The danger, however; comes when a thief uses a fraudulent identification to seek health treatment. His history - allergies, blood type, and treatment record - then becomes part of the data stored in the system, and can affect the care of the actual person.

“That's when they start giving me the wrong blood,” Jennings said, adding grimly. “I know a surgeon in Warsaw, Ind., that's removed an appendix from the same person five times.”

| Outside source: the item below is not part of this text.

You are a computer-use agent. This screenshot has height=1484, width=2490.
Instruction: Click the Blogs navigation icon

Five times? At what point do you notice something wrong? And who in the world is yanking so many appendices, anyway? What sort of patient population would allow for this? And how many is too many? Do you cut them off at some point? "Sorry, this coupon has a limit of three per customer."
Somehow I think someone is exaggerating for effect, don't you?

I Write the Songs

Gotta love a guy who heads his posts with song titles! This piece, titled Paper Doll, is a quick rundown on the various technologies available at low cost to help you get a little closer to that goal of a paperless office, dental style.
Most small practices don't have anybody to ramrod changes. New technology usually happens as something breaks. There are some ways that are relatively painless steps to friendlier processes, though, and if they are less expensive and easy to impliment, then they are both more likely to find their way into use, and less likely to be bypassed by the end users as being too much trouble or getting in the way of care.

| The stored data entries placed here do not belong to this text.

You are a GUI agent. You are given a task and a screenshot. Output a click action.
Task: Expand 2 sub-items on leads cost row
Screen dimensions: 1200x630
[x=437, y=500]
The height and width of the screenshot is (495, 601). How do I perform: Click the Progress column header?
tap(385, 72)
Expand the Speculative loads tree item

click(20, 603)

One (Hu)man, One Vote Remix

From the comments on the post below about the pharmacy worker who was using patient records for her husband's political campaign:

pharmdatamining said...
She lives near me.
I'm changing pharmacies now! Doh!

My wife is a candidate for city council of the city in which we reside. I promise not to pirate anyone's information for her fundraising activities :)

I Fought the Law

Let's see if I can make sense of this: a woman was admitted to the hospital, told the folks there that her husband had pushed her, hospital calls police. All normal stuff. But then the woman decides she doesn't want to talk to the police, and the hospital staff decides HIPAA does not allow them to let the police in to interview the woman. They come back with an obstruction of justice warrant, and arrest the case manager. Woman goes home, police never talk to her. Obstruction charges are later dropped, but the arrested case manager sues for false arrest:

Melancon threw out the lawsuit, saying the federal Health Insurance Portability and Accountability Act does not block officers from getting information about a crime, and noting that the officers had obtained a warrant for Maier's arrest, meaning that a judge had found probable cause for the charge. He said that provides protection against accusations of false arrest.

It seems like everyone got caught in the machine, here. The police certainly needed to respond to the domestic violence call, and the patient's privacy was protected. In some states the domestic violence laws are strict enough that the cops would not have been allowed any discrection. But even though the charges were dropped, no one ever is edified by being escorted out of their place of employment in handcuffs.
Reading between the lines, I suspect this may have been a motivator:

Maier's attorney, Paul Marx, said Maier was far from the only person who told police that they could not give them the woman's name, but may have been the most vocal.

*Thanks for catching the typo, Jason!